13

I would like to draw an arrow between two parts of a sentence:

\documentclass{article}

\begin{document}


This is a very long \underline{sentence that} appears in this very \underline{short short} document.

\end{document}

The arrow should be basically an arc between the middle of "short short" and the middle of "sentence that".

I would like to be able to draw it both below the sentence and above the sentence.

Any ideas?

  • Related – user121799 Dec 30 '17 at 15:19
12

Here's how to do it with pstricks. I also suggest a line with arms:

\documentclass[svgnames]{article}
\usepackage{pst-node}
% \usepackage{auto-pst-pdf} to compile with pdflatex --enable-write18 (MiKTeX)
% or pdflatex --shell-escape (TeXLive, MacTeX)

\begin{document}

This is a very long\Rnode{st}{ \underline{sentence that}} appears in this very \Rnode{ss}{\underline{short short}} document.
\ncarc[arrows = ->, linecolor =LightSteelBlue, arcangle = 15, nodesep = 1pt]{st}{ss}
\ncbar[arrows = ->, linecolor =LightCoral, angle = -90, arm = 0.75em]{ss}{st}

\end{document} 

Some explanations on the concepts at work: the two sentences are defined as Rnodes (aligned by their base line), then they're connected with an arc connection (\ncarc) or a line with arms connection (\ncbar). The parameters used are explained in detail in the documentation of pst-node. Note these graphic elements have no dimension for TeX, so they don't modify the layout.

enter image description here

12

picture of result

\documentclass{article}
\usepackage{tikz}
\usetikzlibrary{topaths}
\tikzstyle{every picture}+=[remember picture,inner xsep=0,inner ysep=0.25ex]
\begin{document}


This is a  very long \tikz[baseline=(node1.base)]\node (node1)  {\underline{sentence that}}; appears
in this very \tikz[baseline=(node2.base)]\node (node2) {\underline{short short}}; document.

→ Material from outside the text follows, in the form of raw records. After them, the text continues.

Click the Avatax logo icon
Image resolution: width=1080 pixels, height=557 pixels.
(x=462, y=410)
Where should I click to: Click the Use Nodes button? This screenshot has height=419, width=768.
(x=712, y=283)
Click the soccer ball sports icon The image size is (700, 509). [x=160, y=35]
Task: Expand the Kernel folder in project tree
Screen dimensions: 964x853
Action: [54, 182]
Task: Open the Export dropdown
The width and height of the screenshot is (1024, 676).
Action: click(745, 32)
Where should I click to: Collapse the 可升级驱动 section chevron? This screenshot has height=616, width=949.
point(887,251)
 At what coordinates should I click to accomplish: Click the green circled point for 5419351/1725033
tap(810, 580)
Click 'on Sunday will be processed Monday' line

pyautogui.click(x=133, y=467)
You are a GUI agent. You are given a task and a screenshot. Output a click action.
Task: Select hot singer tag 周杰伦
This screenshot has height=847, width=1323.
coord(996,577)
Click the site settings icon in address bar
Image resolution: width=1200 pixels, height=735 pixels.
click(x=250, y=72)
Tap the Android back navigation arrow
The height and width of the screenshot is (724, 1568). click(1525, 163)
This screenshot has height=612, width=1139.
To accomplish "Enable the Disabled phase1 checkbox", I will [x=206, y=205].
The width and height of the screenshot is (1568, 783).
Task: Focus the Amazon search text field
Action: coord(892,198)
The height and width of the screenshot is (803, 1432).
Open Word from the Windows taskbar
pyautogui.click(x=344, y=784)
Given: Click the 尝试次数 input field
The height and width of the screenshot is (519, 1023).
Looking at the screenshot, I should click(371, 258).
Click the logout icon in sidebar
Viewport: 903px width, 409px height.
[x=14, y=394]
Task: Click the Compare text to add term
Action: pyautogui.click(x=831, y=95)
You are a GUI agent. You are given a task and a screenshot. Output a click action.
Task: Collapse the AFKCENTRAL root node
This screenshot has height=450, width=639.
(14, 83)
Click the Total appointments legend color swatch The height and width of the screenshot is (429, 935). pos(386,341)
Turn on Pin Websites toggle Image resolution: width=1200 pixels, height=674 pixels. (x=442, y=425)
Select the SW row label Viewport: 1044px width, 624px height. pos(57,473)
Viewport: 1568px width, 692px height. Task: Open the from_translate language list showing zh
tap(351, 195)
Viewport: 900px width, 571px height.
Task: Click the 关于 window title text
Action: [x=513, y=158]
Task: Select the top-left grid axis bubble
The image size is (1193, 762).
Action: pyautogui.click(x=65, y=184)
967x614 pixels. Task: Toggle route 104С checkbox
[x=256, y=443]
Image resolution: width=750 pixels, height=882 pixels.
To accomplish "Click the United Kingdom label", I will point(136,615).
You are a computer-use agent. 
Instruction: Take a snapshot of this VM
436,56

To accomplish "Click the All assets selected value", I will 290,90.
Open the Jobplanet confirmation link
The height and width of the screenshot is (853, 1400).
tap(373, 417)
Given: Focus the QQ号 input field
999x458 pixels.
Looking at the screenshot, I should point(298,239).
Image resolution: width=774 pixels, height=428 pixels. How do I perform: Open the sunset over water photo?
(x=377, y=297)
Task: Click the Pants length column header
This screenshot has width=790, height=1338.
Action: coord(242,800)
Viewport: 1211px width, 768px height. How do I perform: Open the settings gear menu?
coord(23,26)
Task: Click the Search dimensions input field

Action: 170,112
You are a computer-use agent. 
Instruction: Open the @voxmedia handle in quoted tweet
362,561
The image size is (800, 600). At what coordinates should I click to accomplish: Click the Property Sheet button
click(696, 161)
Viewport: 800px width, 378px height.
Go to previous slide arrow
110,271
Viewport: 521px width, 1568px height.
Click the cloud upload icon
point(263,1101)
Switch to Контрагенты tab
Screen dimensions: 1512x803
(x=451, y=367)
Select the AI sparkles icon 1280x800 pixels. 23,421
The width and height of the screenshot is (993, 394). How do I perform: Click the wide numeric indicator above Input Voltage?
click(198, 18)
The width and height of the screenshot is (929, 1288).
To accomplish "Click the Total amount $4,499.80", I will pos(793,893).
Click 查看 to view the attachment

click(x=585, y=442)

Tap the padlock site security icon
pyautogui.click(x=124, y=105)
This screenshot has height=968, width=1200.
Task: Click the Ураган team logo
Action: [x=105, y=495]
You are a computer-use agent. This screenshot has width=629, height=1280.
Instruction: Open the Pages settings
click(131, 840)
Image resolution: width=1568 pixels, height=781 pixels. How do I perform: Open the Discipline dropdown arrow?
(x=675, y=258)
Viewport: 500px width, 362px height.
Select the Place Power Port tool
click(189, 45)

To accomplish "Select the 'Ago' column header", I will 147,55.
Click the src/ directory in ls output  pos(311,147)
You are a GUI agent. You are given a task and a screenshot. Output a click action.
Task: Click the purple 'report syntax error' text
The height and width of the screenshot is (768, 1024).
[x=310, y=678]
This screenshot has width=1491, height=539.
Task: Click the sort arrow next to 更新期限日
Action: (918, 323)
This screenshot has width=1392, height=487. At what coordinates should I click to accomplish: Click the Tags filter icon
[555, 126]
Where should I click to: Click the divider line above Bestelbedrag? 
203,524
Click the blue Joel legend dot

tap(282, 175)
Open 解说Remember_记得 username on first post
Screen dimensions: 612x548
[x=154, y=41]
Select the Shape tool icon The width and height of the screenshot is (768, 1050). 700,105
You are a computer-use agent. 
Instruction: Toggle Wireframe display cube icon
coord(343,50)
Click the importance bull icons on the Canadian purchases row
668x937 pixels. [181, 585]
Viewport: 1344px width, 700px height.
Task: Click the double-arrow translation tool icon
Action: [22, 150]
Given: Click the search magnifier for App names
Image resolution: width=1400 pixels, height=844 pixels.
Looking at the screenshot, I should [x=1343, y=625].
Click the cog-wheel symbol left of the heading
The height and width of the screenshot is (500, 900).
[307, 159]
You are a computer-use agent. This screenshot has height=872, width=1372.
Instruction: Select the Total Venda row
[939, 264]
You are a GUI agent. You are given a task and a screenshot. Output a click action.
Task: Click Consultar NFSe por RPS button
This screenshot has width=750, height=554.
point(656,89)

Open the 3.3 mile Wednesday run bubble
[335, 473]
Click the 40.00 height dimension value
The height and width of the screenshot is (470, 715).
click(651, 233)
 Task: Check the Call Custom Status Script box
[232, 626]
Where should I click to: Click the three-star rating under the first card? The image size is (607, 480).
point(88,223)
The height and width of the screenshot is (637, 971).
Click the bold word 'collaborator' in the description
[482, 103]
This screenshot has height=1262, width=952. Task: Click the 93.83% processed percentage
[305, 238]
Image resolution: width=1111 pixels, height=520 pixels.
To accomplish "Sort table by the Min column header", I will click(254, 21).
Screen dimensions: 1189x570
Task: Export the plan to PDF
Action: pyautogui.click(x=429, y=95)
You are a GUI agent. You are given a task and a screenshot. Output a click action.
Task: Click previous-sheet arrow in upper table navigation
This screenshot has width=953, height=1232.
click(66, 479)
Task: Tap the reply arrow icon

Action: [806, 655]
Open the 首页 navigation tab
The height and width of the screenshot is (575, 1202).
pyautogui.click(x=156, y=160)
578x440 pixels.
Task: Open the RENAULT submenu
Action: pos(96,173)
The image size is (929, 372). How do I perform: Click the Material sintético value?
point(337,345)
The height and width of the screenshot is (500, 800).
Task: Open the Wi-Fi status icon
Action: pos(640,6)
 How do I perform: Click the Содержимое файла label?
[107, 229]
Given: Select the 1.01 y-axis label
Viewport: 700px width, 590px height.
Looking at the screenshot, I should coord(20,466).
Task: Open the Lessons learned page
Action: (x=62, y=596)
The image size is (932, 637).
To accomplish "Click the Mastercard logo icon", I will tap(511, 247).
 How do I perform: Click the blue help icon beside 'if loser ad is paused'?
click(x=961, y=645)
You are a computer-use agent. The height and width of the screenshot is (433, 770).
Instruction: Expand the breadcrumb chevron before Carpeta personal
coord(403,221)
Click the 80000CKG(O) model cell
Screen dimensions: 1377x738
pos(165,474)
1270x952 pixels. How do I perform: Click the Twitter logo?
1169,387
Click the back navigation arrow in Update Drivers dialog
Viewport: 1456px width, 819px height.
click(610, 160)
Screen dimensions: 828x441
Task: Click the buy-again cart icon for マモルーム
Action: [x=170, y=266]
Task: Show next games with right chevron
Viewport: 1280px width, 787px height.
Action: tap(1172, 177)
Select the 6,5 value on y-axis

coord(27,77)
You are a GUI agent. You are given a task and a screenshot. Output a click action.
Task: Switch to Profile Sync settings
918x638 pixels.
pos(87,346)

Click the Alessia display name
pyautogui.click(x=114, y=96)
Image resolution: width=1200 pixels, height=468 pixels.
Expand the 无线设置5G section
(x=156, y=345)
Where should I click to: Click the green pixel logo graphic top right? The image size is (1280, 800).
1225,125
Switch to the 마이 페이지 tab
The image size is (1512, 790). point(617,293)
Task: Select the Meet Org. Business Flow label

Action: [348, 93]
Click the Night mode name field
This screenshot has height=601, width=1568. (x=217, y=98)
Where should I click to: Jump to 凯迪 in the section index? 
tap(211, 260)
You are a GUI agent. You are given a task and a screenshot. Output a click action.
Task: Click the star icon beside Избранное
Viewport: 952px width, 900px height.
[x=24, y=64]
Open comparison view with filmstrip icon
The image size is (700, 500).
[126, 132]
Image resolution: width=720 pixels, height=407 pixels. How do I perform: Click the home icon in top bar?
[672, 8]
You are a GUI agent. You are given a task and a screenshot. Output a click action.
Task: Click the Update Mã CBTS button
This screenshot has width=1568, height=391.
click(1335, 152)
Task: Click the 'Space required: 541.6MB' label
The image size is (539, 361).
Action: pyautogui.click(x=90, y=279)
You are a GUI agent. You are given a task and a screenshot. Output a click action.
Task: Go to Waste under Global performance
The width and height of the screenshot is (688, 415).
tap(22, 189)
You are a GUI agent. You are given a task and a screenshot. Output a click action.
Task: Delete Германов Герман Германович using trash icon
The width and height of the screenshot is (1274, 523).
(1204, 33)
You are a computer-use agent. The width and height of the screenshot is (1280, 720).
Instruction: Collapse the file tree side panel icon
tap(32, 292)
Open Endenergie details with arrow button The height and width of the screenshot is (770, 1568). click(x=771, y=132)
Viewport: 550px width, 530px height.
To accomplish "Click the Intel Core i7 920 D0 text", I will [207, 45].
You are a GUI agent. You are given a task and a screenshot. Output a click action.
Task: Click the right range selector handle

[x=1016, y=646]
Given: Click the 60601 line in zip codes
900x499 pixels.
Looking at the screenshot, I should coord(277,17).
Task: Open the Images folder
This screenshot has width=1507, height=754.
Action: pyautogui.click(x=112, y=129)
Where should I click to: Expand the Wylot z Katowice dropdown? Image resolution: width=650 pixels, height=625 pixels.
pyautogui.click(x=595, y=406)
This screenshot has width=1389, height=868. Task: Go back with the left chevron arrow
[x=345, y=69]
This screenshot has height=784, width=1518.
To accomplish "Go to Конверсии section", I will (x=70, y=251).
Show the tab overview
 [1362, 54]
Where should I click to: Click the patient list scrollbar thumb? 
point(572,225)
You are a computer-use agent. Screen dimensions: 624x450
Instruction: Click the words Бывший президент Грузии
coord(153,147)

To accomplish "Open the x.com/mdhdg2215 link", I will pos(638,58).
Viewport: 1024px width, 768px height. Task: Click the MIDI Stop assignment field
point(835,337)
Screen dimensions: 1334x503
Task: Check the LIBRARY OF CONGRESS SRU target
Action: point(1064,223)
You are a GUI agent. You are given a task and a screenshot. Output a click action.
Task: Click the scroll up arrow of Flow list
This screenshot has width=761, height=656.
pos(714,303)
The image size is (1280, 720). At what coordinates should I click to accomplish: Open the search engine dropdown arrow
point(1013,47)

\begin{tikzpicture}[overlay]
    % Bend above text line
    \draw[-latex] (node2.north) to[bend right] (node1.north);
    % Bend below text line
    %\draw[-latex] (node2.south) to[bend left] (node1.south);
    % Angled
    \draw[-latex] (node2.south) -- ++(0,-1.5ex) -| (node1.south);
\end{tikzpicture}

\end{document}

More information:

  • "To Path Library" in the PGF manual, Chapter 70, p.745f.
  • "Referencing Nodes Outside the Current Picture", Section 17.13 in the PGF manual, p.248f.

I set inner xsep=0 to prevent messing up the word spacing in the horizontal direction. You can adjust inner ysep as desired to set the vertical positioning of the starting and end point.

7

If your purpose involves linguistics, you may want to use the tikz-dependency package. It offers many features for drawing arrows between words.

\documentclass{article}
\usepackage{tikz-dependency}
\begin{document}

\begin{dependency}[theme = simple]
   \begin{deptext}[column sep=.1em]
      This is  a very long \& \underline{sentence that} \&
      appears in this very \& \underline{short short} \& document.\\
   \end{deptext}
   \depedge{4}{2}{}
   \depedge[edge below]{2}{4}{}
\end{dependency}

\end{document}

Example of Tikz dependency

Note that this may be cumbersome because you need to write \& between every item of the sentence that you might want arrows at, but it should be useful if you only want arrows for your specific case.